Antibody-Mediated Rejection: Pathogenesis, Prevention, Treatment, and Outcomes

1Abdominal Transplantation, University of Arizona Medical Center, Tucson, AZ, USA
2Abdominal Transplantation, Department of Pharmacy, University of Arizona Medical Center, Tucson, AZ, USA
3University of Arizona College of Medicine, 1501 North Campbell Avenue, Tucson, AZ 85724, USA

Received 19 October 2011; Revised 4 November 2011; Accepted 28 December 2011

Academic Editor: Banu Sis

Copyright © 2011 Olivia R. Blume et al. This is an open access article distributed under the Creative Commons Attribution License, which permits unrestricted use, distribution, and reproduction in any medium, provided the original work is properly cited.

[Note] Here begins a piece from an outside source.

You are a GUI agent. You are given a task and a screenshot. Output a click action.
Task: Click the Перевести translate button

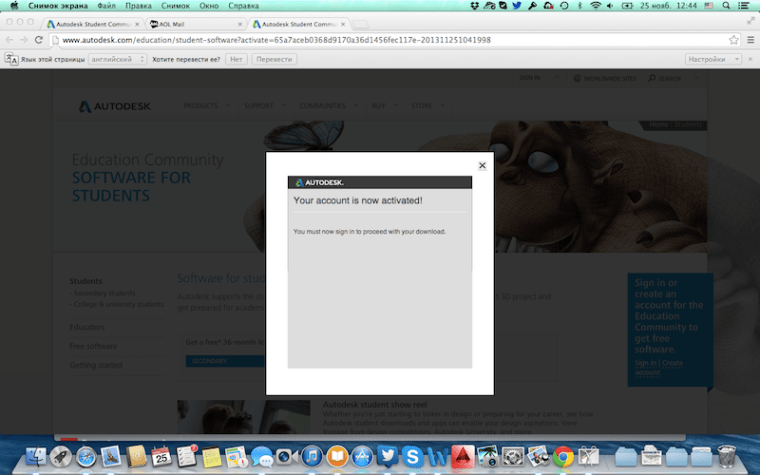[274, 59]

Antibody-mediated rejection (AMR) is a major cause of late kidney transplant failure. It is important to have an understanding of human-leukocyte antigen (HLA) typing including well-designed studies to determine anti-MHC-class-I-related chain A (MICA) and antibody rejection pathogenesis. This can allow for more specific diagnosis and treatment which may improve long-term graft function. HLA-specific antibody detection prior to transplantation allows one to help determine the risk for AMR while detection of DSA along with a biopsy confirms it. It is now appreciated that biopsy for AMR does not have to include diffuse C4d, but does require a closer look at peritubular capillary microvasculature. Although plasmapheresis (PP) is effective in removing alloantibodies (DSAs) from the circulation, rebound synthesis of alloantibodies can occur. Splenectomy is used in desensitization protocols for ABO incompatible transplants as well as being found to treat AMR refractory to conventional treatment. Also used are agents targeted for plasma cells, B cells, and the complement cascade which are bortezomib rituximab and eculizumab, respectively.